Saturday, June 5, 2010

The Disappointment of Unfufilled Potential

I'm still plugging along with my A-Z reading challenge. I had reached "L," which was supposed to be Twain's Life on the Mississippi. But a couple of weeks ago when I was at the library with my kids, I saw an "L" book on the shelf that intrigued me - The Lace Dowry by Andrea Cheng. The story is about a young Hungarian girl whose mother had decided to commission a handmade lace tablecloth as a dowry.  According to the book cover, the conflict of the story centers around whether the mother and daughter who are working on the lace will be able to complete it, and the main character's attempts to help them be able to do it.

I was drawn to the idea of reading about a different culture that I don't know a lot about, and the book was set in 1933, which meant it is historical fiction. So, although I am actually eager to read Life on the Mississippi, I decided to suspend it in favor of The Lace Dowry.  While I'm not going to say that decision was a mistake, I will admit I was disappointed in The Lace Dowry.

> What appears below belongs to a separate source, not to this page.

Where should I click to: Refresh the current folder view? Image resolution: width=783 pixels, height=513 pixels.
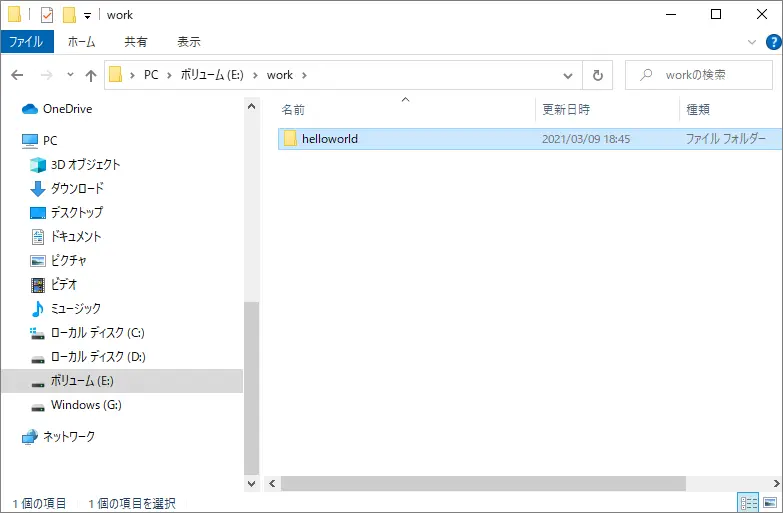tap(597, 75)
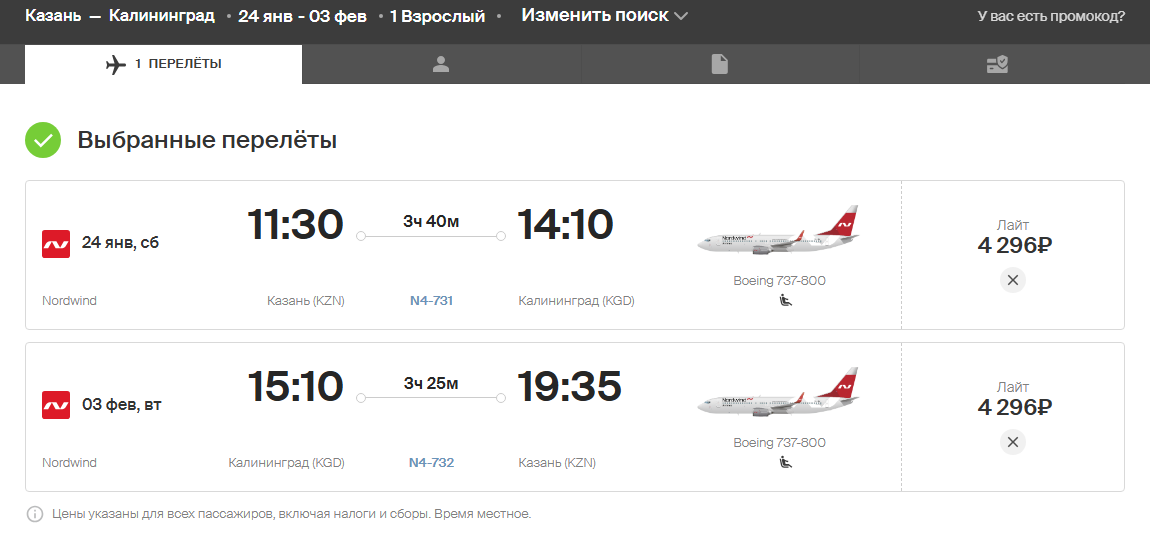
Task: Click the Nordwind logo for 03 фев flight
Action: (56, 405)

The main problem is that it was so sketchy. It started off all right, setting up the character of Juli as a girl more interested in reading and in science than in getting things lined up for an acceptable marriage. The conflict between Juli and her mother is also set up; her mother is going to force Juli to go along with the dowry idea and with taking dancing lessons.  Finally, we get to meet Roza and her mother, who will be making the lace. We discover that lace-making is tedious and hard on the eyes, and that both Roza and her mother are suffering from eye strain.

All of that is a decent setup for a plot. But this book just doesn't deliver. (Spoilers ahead!) About halfway through the book, we are told that Roza's mother has gone blind and they aren't going to be able to finish the lace. At that point, Juli's mother sort of loses it. She gets a job and seems to be pulling away from Juli. Juli cooks up a plan to get jeweler's glasses that will help Roza and her mother be able to finish the lace. She lies to her parents and buys the glasses, but when she goes to Halas (the country town) alone to deliver them, no one is at Roza's house. So Juli takes the glasses and sticks them in a drawer. After talking to her father, Juli begins to see her mother in a different light and tries to make up with her. That seemed to have turned out to be the main plot - that Juli and her mother, though different, would come to peace with each other.  But then in the last chapter, Roza suddenly shows up at Juli's door with the completed lace, Juli gives Roza the glasses, the end.

After reading that, you may be wondering what my problem is. Sounds reasonable as a storyline, right? But it has so many holes and things that come together by what seems to be very convenient circumstances. For one thing, if Juli's future is so important to her mother that she's willing to invest a lot of money is a very expensive dowry, why does she suddenly just give up on trying to "improve" Juli once the dowry is in jeopardy? Is Juli worth something only if she can make a good marriage?  How did Roza (an uneducated country girl) find her way to Juli's apartment in Budapest? What happened about the lie Juli told her parents - they find out, they are mad, and then suddenly that's just dropped. But worst of all is the timing of the dowry showing up and the gift of the glasses. 

My understanding of how a plot should work is that the main character should be the one who effects the key change that happens. That's not to say that other forces -- possibly very powerful forces -- aren't at work as well.  But in order for the main character to be worthy of his/her status as the protagonist, he/she has to make some kind of decision that sets something in motion.  If outside forces create all the circumstances that shape the character's life, then he/she is passive. We as readers are denied the satisfaction of believing actions DO make a difference and that people CAN influence what happens in their lives - and isn't that part of the reason we read, to escape from the stuff we can't control in our own lives?  That's why we love Harry Potter - with everything against him, Harry still struggles on and manages to change his world for the better. I'm sure you can think of multitudes of other characters doing the same.

Given that theory, Juli should have been the one who made it possible for Roza and her mother to finish the lace. She should have had to make a real sacrifice to get the glasses (possibly the short-term sacrifice of having her parents be angry at her), and she should have delivered them at a point when the future of the lace was teetering on uncertainty. But as it turned out, Juli's efforts to get the glasses were for nothing. She lied to her parents and made a trip to Halas on her own, only to end up stuffing the glasses in a drawer. Roza finished the lace anyway, and then when Juli gives her the glasses, to me it felt like an afterthought: "Oh, yeah, I got these for you."

That's not the only thing I was disappointed about with the book (the writing style was rather stark and barren, I thought), but that's all I'm going to elaborate on since it's getting late and everyone else has gone to bed.  I just think it's a shame that a story that could have been fulfilling ended up leaving me wanting so much more.